Wait, what was this 2002 love-fest? I guess he was talking about Republican Party victories that year, when they took control of both House and Senate.

The next thing was the money quote: “And for any role that I have played in dividing, I wish I could take it back. I don’t wish I could take back the truth that was spoken. But perhaps – not ‘perhaps’ – many times I could have said it differently. But I wasn’t fully aware of the times that we’re living in.”

Photo: Luke X. Martin. Creative Commons Attribution-Share Alike 2.0 Generic license. http://www.flickr.com/photos/27326713@N02/4936701807

Okay, folks with values to the right; man-hating bitches, racists, dirtbags, and climate cultists to the left.

Luckily, there is “profound opportunity and profound light just on the horizon, ready to dawn.”

So is that an apology? And for what?

Having heard the speech, I think those lines aren’t about dividing the country. They’re about dividing conservatives. Shucks.

Okay then, is he vaguely apologizing to conservatives for being divisive? He wishes he had said the same things differently. But he couldn’t have known! In other words, he doesn’t take responsibility. He just wishes he had foreseen the future better.

So no, that’s not really an apology. That’s Glenn Beck – dropped by Fox News in 2011, still losing popularity – positioning himself as a kinder gentler uniter who can point out profound opportunity/light if cable and satellite operators just carry his network, TheBlaze.

Can he do it? The man who said Obama is a “racist” with a “deep-seated hatred of white people”? Who says immigration rights supporters just want “to have lawbreakers come here”? Who called Gloria Steinem a “self-centered self-righteous socialist out of control dangerous man-hating bitch”.

Oh, probably not. The same day he spoke regretfully of his divisiveness he called Michelle Obama a “monster,” “Lady Macbeth,” and “a frightening woman.”

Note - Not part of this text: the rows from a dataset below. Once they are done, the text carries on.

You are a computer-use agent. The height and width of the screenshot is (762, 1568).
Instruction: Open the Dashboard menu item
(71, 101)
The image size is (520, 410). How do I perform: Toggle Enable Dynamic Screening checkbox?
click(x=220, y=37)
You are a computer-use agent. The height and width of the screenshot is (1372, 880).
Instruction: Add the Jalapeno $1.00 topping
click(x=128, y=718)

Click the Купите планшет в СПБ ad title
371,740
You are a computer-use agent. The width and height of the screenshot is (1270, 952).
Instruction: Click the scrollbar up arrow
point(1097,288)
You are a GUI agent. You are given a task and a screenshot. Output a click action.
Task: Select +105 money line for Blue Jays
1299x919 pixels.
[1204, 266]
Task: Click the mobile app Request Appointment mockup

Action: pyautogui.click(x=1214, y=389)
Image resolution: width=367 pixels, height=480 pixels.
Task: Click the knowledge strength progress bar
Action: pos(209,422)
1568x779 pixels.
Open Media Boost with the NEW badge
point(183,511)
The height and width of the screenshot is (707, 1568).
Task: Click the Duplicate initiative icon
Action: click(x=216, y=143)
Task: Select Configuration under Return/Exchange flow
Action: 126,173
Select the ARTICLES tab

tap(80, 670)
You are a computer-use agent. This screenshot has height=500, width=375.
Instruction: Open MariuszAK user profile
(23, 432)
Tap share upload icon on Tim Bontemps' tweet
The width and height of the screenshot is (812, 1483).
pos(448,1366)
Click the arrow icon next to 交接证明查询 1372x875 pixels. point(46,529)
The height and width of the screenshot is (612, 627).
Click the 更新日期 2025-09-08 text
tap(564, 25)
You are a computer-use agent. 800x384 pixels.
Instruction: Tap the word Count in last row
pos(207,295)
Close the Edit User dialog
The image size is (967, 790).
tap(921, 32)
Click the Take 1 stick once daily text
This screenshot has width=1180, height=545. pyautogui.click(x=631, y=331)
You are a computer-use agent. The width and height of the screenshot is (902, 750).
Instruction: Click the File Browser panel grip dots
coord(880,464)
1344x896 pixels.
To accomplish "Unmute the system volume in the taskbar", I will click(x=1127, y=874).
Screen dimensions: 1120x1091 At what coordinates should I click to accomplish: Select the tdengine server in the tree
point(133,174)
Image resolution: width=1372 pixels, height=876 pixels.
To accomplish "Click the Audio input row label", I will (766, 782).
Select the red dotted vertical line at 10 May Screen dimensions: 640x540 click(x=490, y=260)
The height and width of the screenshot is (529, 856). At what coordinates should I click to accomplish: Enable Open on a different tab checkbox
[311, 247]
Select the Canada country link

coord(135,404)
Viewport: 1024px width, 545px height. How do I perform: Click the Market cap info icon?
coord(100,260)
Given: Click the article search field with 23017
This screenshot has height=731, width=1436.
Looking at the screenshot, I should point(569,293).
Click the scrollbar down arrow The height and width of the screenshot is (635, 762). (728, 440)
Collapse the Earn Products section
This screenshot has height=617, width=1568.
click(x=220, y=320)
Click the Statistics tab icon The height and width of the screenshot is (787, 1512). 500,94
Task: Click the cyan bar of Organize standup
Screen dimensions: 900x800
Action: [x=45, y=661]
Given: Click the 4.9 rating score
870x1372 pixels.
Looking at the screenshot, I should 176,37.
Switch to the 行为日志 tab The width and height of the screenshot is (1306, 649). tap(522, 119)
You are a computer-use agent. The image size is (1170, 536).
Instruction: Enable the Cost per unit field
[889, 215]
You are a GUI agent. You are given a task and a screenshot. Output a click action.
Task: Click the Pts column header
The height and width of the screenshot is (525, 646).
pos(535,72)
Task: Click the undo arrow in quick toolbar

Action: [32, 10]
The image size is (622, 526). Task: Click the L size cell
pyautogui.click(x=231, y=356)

I wish he had really apologized. I wish he had apologized to the country. I wish he had apologized to the world and everyone in it, because the Glenn Beck position that I find the most lethally divisive is his promotion of the “discredited global warming scam” meme, and his stance against climate agreements. Climate change is the disaster he should be focusing on, not disunity in the Republican Party.